Every line of the data that contains the string "computer" must be copied.

### Entries supplied ###

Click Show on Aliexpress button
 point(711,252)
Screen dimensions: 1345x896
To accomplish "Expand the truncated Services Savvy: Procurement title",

###
### Entries supplied ###

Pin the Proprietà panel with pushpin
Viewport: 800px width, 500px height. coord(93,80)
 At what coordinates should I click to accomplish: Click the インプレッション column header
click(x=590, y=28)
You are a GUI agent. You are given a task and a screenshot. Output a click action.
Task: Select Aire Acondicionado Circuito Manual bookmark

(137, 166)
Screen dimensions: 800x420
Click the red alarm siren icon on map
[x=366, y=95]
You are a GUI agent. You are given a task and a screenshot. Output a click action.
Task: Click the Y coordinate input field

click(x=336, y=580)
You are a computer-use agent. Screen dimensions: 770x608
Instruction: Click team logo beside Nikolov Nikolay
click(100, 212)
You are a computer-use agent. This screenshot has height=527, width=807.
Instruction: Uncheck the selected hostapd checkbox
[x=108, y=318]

###

:: The completed task ::
You are a computer-use agent. Screen dimensions: 770x608
You are a computer-use agent. This screenshot has height=527, width=807.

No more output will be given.